Bite-sized Review:
Shift 87

Developer: Pixelsplit

Release Date: 24 July, 2024

Platform: Windows, MacOS

Genre: Spot the difference

By Chris Picone, 22 June 2024


I've never really played a game like Shift 87 before.  After reading the Steam page and looking at screenshots, etc., I suppose I expected a more traditional horror game; maybe some survival elements, the odd jump scare, that sort of thing.  Ultimately, Shift 87 is actually a "spot the difference" game, like the sort you find in kids' magazines, but three-dimensional, interactive, and featuring a paranormal horror setting.  


Aesthetics

The visuals look amazing in screenshots.  They look great when you're actually playing through, too, they're just very limited.  As in, everything in the game is high quality, photo-realistic, there's just very little variety - there's a lot of asset recycling both in and across levels.  There's also only three levels.
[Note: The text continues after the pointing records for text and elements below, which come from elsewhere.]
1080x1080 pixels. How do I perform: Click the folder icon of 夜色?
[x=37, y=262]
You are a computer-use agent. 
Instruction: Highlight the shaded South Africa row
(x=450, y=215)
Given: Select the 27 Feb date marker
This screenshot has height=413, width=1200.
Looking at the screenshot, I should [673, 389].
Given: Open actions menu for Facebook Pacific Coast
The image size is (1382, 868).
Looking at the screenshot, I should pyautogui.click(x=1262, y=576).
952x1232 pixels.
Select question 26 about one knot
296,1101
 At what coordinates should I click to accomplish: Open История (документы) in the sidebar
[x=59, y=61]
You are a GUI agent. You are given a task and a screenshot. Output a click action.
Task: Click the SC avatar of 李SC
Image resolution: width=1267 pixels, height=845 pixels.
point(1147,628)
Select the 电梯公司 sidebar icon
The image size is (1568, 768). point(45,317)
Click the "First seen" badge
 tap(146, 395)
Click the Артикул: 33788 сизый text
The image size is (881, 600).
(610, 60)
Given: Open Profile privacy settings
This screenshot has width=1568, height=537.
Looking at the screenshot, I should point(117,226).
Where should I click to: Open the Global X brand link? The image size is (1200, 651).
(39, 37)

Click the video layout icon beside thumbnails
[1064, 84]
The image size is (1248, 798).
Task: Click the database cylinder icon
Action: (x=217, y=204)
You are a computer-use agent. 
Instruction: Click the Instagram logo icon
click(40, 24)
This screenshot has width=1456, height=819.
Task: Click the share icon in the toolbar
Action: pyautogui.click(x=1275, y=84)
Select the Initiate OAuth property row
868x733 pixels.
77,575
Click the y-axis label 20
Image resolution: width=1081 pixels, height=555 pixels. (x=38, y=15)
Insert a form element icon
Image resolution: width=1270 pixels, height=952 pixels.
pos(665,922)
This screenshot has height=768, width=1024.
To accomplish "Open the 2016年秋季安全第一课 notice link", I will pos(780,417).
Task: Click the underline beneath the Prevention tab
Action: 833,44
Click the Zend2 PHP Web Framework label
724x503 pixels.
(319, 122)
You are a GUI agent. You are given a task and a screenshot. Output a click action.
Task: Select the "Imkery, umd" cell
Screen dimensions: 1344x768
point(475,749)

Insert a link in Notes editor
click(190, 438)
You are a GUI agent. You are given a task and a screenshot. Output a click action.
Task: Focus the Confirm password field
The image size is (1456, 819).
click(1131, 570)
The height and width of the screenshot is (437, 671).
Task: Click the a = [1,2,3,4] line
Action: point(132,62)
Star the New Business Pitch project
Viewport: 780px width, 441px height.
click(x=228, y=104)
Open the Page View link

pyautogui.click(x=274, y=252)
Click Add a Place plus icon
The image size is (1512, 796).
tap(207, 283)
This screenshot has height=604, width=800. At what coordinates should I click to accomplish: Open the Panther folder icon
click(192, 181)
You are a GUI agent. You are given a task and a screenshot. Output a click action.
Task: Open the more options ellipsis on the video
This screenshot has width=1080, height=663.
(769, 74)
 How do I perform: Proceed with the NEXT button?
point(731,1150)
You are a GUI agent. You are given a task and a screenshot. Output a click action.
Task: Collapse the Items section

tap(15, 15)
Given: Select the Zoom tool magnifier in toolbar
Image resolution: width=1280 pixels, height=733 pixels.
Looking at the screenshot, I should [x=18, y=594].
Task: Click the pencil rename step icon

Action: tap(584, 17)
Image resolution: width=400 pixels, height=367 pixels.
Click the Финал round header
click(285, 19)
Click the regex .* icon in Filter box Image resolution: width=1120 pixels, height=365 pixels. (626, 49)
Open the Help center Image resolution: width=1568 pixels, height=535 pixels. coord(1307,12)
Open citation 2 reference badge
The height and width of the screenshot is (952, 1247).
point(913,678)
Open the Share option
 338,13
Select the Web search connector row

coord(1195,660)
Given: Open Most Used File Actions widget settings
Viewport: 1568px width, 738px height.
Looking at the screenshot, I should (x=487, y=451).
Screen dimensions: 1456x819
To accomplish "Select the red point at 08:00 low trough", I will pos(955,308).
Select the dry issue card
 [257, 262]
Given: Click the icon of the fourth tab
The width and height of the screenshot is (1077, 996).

Interesting in their own way; an office, a factory, and a gas station - but the levels are relatively small and with only three locations there's not much to see. 


Gameplay

You get a free run-through of each level where everything is "normal."  So you need to explore the environment, check out how things are supposed to look, and try to memorise key details.  Then you replay the level five more times, trying to spot anything that might have changed.  Sometimes this is really obvious; all the furniture in a room floating, for example, or the sudden appearance of a crowd of mysterious hooded figures.  Other times the change might be subtle, like a small poster showing an altered image or some writing appearing.  Occasionally, there will be no differences.  If you find something different you press a button; get it right five times in a row and you progress to the next level.  It's an interesting concept but in practice becomes repetitive very quickly. 

 

Verdict

I love the idea of the game and it certainly had its moments but think it really needs a harder challenge and more variety.  More levels, ability to complete the levels in random order, and maybe more potential differences to be found on each level but less repeats.  It also features a well-created but under-utilised horror theme; I'd love to see Shift 87 lean harder into its setting.